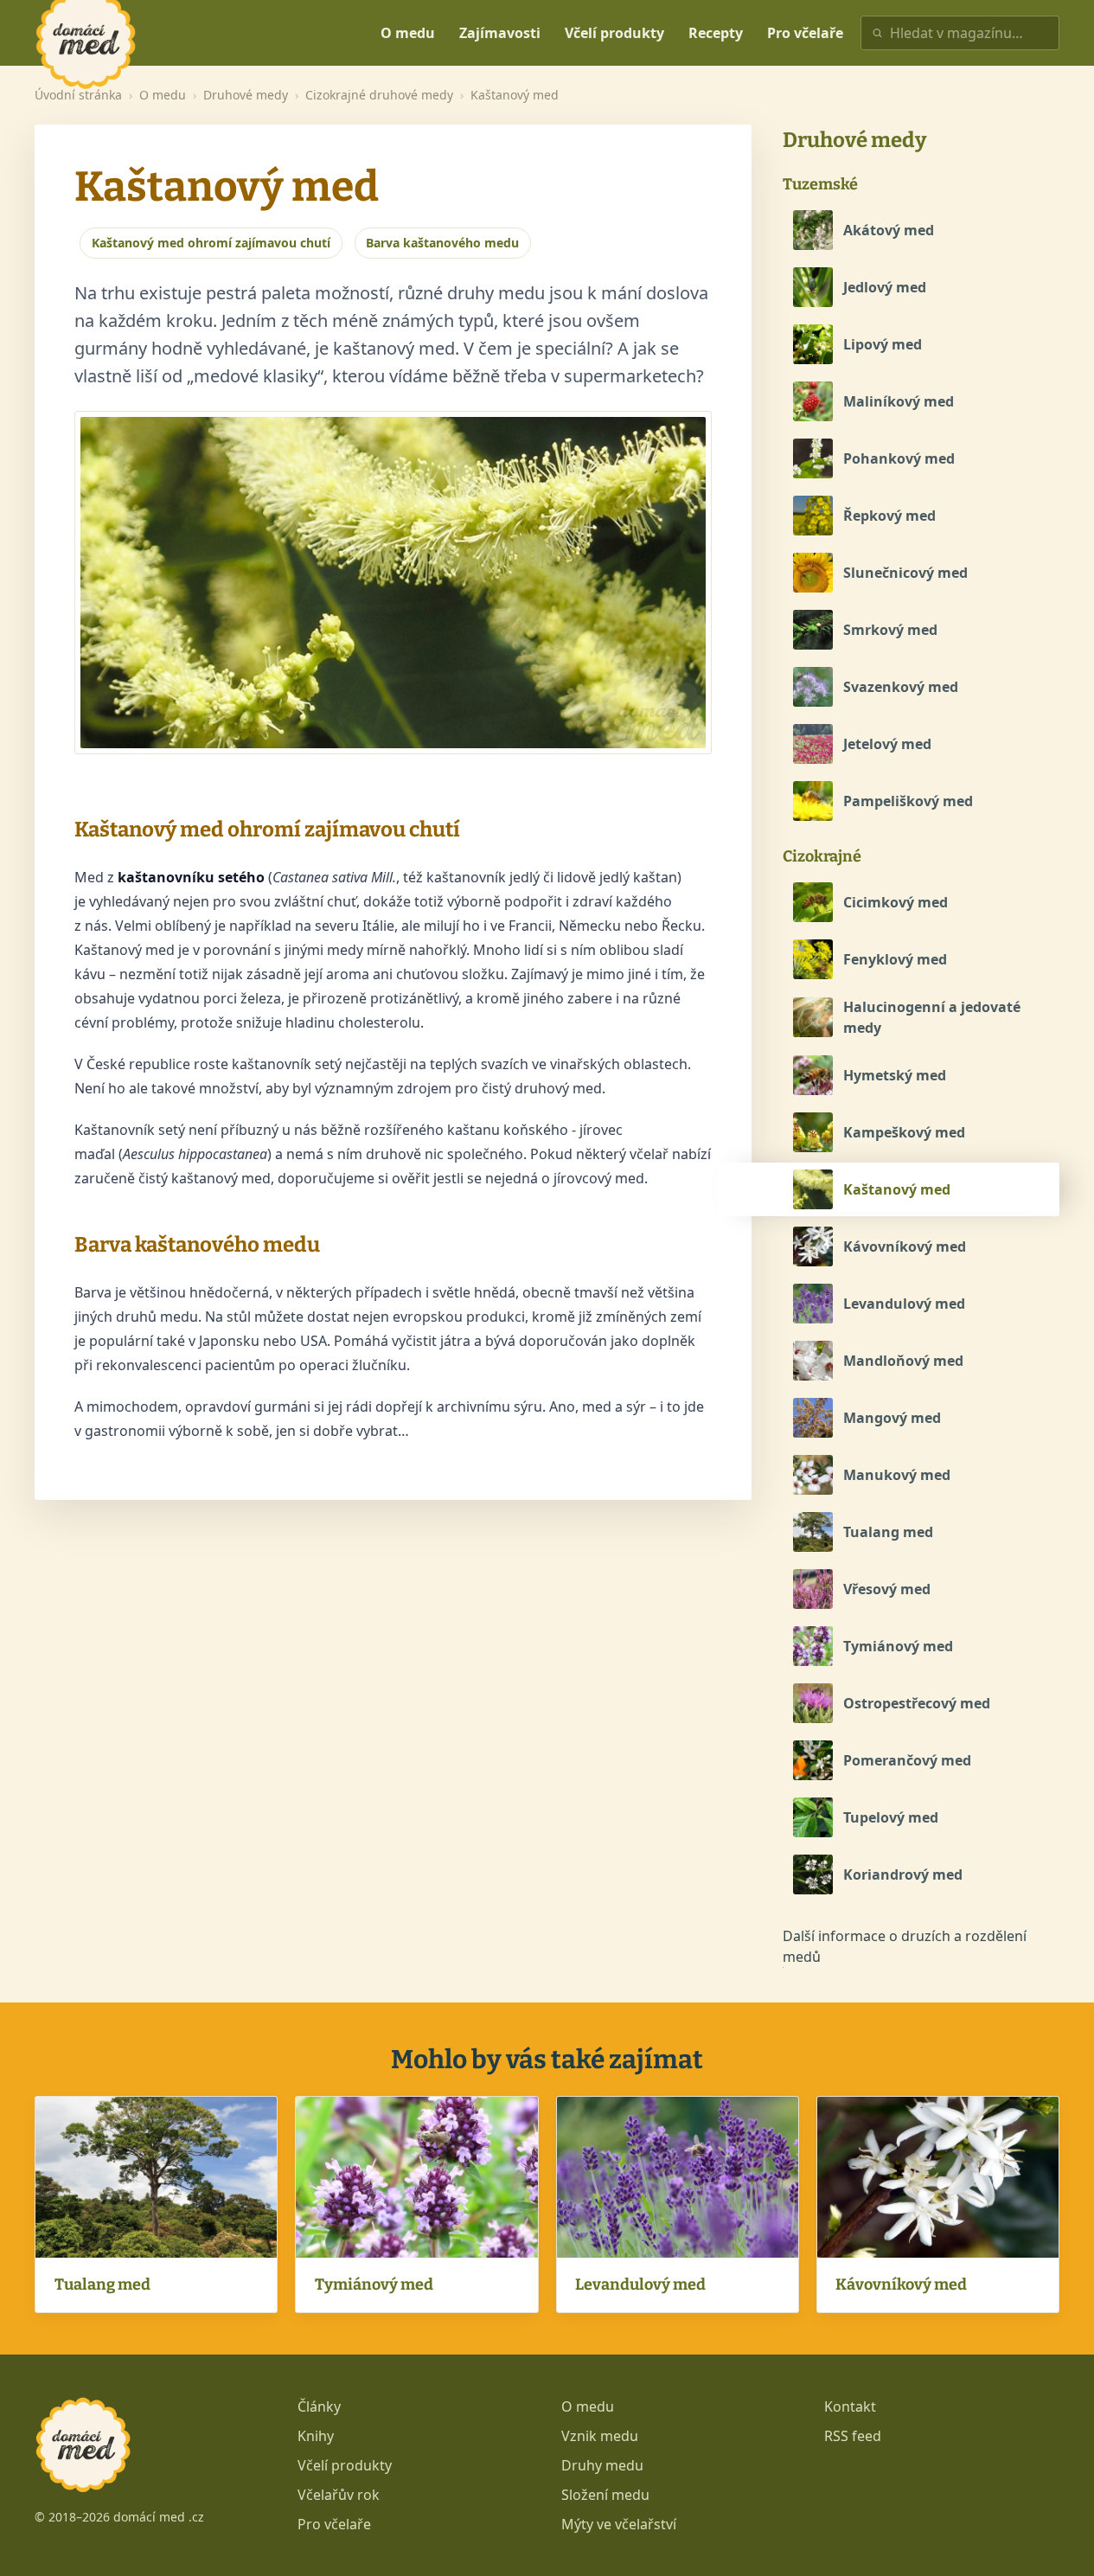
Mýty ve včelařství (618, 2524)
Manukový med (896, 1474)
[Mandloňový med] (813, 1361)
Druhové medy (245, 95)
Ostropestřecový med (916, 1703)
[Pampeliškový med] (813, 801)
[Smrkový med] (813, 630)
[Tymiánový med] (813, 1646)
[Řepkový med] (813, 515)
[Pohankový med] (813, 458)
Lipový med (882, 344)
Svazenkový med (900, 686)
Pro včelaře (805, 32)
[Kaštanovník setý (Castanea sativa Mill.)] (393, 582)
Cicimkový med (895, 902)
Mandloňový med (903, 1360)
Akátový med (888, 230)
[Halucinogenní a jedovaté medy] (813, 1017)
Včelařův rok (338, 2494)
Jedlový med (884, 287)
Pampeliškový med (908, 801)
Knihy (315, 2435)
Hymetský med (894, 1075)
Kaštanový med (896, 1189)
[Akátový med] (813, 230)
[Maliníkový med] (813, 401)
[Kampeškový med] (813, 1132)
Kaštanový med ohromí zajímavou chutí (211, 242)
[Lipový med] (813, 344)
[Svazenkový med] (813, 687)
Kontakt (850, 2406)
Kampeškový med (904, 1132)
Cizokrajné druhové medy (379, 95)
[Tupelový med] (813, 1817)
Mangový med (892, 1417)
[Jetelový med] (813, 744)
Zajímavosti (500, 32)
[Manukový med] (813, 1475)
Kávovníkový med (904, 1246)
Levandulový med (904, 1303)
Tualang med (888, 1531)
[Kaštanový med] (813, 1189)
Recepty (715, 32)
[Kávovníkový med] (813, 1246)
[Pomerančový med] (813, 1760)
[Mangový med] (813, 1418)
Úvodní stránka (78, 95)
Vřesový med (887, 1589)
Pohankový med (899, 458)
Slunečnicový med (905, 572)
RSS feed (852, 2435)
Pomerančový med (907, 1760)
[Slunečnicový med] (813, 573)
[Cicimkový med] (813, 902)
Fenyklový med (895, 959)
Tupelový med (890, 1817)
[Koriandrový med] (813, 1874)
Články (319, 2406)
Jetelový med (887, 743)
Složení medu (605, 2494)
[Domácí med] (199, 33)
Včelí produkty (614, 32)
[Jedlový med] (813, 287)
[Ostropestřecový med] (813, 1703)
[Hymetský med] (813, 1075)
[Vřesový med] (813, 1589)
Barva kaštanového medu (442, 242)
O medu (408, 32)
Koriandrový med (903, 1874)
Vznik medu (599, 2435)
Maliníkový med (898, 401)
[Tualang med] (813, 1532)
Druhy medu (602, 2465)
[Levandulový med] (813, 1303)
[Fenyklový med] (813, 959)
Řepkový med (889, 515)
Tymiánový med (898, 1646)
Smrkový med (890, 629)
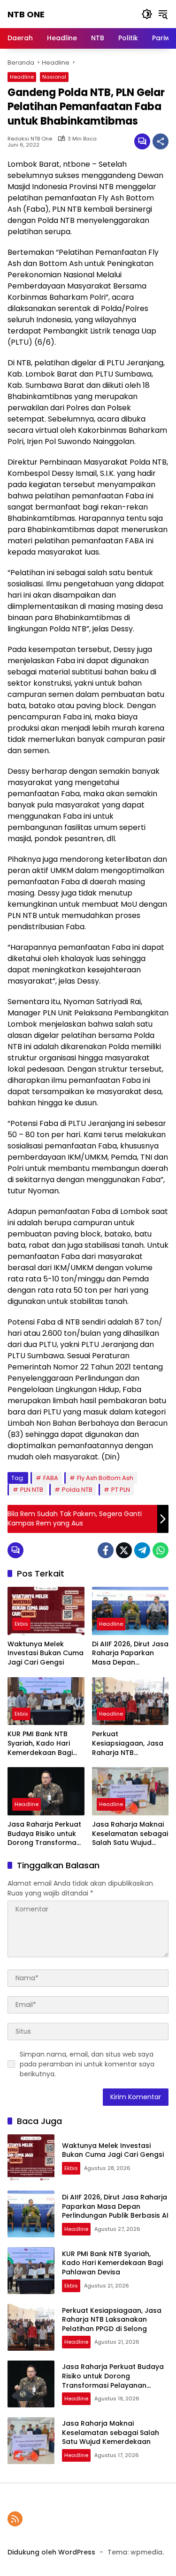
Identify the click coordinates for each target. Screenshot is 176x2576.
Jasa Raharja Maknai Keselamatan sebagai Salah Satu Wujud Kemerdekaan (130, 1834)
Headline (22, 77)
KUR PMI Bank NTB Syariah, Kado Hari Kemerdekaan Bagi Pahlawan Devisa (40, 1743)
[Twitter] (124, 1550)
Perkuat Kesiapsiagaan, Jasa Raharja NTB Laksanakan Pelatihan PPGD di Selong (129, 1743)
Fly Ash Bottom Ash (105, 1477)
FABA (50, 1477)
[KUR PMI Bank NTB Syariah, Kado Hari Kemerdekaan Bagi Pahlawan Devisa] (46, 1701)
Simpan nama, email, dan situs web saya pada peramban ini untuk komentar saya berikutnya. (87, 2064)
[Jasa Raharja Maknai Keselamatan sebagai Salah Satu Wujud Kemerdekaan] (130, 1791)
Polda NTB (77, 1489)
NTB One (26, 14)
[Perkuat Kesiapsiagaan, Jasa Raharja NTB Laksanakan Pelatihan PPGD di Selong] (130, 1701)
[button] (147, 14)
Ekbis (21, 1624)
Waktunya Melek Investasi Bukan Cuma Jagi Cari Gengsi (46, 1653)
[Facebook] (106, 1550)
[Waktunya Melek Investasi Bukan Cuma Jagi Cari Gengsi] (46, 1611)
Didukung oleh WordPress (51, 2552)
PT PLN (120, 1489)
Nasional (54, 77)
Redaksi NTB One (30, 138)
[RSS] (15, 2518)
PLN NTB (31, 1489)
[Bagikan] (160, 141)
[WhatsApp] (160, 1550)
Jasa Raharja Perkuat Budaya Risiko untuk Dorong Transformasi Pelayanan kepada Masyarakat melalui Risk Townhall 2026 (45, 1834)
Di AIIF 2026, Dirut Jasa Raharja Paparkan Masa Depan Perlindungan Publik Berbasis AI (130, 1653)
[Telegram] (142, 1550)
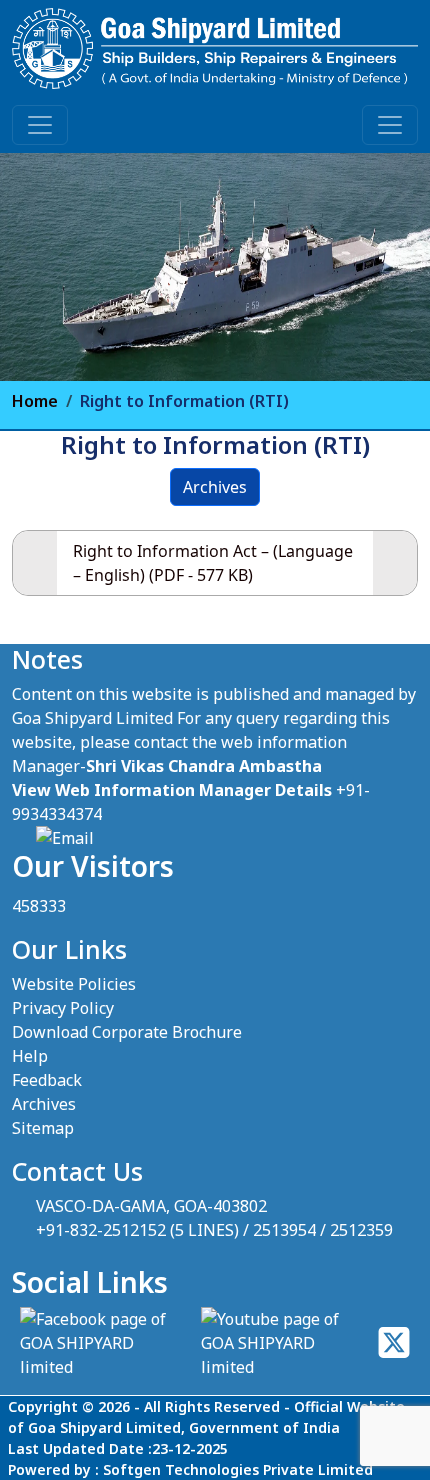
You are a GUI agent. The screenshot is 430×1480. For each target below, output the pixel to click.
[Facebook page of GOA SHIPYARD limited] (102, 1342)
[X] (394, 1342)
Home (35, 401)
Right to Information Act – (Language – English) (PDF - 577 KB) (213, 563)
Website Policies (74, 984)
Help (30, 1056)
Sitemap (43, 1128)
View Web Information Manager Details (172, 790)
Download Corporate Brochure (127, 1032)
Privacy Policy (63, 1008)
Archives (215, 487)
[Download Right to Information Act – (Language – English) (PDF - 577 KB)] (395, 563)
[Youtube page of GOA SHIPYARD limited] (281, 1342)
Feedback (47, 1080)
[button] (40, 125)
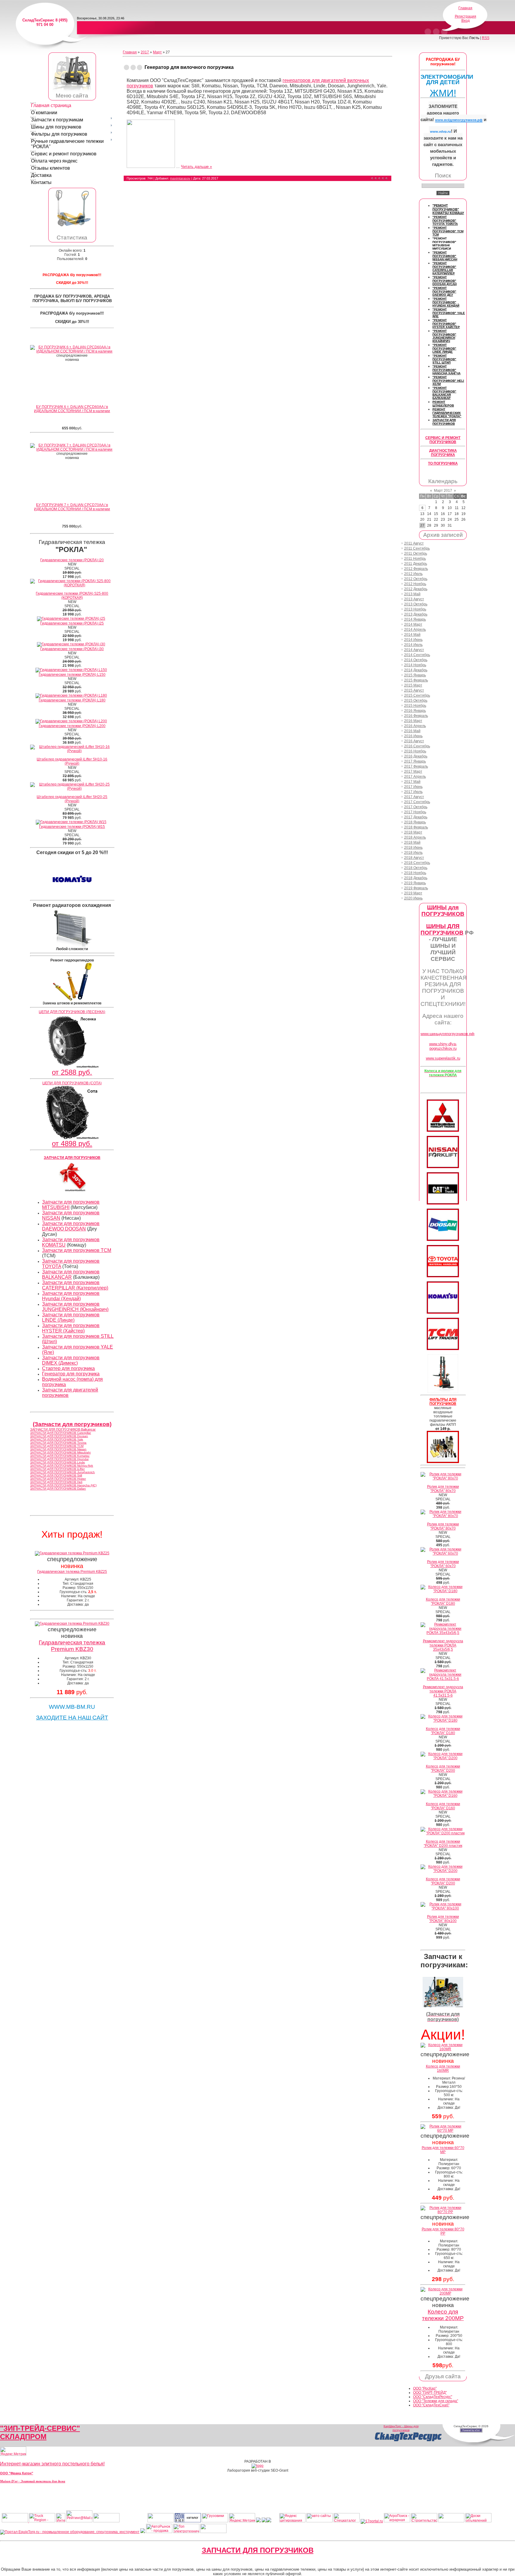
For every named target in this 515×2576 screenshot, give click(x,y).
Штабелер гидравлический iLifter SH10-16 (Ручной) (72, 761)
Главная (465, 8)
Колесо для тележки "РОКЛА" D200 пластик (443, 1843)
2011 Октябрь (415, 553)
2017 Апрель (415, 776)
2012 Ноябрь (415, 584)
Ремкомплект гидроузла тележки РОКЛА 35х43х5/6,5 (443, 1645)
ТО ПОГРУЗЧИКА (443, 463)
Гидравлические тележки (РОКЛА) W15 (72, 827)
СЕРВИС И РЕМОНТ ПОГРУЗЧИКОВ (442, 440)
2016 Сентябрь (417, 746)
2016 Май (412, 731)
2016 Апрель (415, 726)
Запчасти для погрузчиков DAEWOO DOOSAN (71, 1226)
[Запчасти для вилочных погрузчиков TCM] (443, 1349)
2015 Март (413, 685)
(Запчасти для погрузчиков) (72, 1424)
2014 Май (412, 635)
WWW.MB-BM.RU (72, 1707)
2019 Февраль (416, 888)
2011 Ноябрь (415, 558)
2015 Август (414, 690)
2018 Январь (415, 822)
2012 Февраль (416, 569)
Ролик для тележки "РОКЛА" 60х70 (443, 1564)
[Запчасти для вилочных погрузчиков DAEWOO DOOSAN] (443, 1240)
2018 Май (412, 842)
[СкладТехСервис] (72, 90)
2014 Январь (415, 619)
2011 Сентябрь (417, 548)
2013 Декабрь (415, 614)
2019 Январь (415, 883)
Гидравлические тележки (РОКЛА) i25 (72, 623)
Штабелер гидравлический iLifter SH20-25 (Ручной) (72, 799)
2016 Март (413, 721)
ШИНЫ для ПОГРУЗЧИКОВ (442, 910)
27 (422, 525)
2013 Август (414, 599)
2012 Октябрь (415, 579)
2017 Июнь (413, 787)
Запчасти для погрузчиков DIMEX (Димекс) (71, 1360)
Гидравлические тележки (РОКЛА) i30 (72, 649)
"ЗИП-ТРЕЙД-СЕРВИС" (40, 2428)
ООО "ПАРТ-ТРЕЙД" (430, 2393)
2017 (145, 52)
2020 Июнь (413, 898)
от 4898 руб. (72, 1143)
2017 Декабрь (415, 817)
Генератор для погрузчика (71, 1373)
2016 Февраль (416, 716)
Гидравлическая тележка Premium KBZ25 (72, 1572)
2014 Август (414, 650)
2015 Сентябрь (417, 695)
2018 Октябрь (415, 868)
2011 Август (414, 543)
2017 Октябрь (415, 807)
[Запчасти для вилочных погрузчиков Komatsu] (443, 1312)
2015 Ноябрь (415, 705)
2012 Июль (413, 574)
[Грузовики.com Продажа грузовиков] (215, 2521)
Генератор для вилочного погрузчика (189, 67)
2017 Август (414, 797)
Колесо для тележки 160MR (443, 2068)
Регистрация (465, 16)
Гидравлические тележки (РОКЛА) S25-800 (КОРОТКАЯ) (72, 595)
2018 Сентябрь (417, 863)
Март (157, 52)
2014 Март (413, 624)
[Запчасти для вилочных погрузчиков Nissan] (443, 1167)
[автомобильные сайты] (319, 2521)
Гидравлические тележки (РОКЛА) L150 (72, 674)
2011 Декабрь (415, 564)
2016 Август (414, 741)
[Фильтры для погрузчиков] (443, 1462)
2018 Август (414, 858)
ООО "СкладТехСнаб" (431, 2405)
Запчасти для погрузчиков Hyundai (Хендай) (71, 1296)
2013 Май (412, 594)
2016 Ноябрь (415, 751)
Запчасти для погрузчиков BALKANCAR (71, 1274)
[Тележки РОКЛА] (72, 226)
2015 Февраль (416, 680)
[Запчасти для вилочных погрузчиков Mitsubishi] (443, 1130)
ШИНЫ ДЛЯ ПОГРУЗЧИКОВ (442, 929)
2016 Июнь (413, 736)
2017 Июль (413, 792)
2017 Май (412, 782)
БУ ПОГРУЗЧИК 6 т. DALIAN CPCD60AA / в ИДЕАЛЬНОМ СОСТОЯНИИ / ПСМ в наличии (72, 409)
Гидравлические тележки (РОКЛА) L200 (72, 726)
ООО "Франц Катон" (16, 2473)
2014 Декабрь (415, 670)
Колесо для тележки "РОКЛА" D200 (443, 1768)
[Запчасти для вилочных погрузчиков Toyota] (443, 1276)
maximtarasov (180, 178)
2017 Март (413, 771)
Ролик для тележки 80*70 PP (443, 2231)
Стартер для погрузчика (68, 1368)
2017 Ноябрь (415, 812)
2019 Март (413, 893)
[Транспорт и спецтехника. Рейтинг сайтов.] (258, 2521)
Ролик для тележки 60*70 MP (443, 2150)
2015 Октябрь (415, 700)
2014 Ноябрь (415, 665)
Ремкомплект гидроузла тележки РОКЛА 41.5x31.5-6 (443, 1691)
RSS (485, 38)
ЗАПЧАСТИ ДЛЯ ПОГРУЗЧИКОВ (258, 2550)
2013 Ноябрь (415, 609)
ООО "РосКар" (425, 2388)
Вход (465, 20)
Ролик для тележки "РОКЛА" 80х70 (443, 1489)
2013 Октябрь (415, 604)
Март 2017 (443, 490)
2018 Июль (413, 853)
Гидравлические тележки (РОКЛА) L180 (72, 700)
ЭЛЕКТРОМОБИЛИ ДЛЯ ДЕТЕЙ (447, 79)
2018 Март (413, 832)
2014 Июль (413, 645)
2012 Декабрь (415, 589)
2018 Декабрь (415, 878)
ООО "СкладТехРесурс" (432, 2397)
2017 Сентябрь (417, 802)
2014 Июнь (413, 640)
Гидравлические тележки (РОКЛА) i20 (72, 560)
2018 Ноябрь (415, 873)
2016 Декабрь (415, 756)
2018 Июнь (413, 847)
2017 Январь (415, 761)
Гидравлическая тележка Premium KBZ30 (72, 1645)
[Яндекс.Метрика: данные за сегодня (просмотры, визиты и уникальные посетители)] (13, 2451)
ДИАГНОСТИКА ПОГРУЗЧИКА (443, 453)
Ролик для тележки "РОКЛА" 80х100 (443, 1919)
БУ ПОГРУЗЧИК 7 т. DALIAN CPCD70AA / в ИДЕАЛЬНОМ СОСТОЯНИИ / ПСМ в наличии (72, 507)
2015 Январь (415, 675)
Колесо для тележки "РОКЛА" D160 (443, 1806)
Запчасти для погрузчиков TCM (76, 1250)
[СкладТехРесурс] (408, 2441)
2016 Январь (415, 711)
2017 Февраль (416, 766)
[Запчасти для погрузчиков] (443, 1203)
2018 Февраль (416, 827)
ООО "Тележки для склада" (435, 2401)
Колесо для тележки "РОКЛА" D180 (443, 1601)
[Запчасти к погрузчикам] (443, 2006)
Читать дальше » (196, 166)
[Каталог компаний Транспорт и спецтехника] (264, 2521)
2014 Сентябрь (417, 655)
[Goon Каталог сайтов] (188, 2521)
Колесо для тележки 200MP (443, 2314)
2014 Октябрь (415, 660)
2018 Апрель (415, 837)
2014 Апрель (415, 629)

= = = = = = =

- **INSTRUCTIONS TO FOLLOW**
Copy each line of the listing in which the word "Штабелер" can be found.

- **ANSWER AREA**
Штабелер гидравлический iLifter SH10-16 (Ручной) (72, 761)
Штабелер гидравлический iLifter SH20-25 (Ручной) (72, 799)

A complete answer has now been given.